Stored data:
########
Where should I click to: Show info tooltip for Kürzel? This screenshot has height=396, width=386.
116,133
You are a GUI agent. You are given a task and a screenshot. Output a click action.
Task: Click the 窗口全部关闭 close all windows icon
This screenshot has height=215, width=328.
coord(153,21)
########
(Task statement): Return each line above exactly.

(Result of this task):
Where should I click to: Show info tooltip for Kürzel? This screenshot has height=396, width=386.
116,133
You are a GUI agent. You are given a task and a screenshot. Output a click action.
Task: Click the 窗口全部关闭 close all windows icon
This screenshot has height=215, width=328.
coord(153,21)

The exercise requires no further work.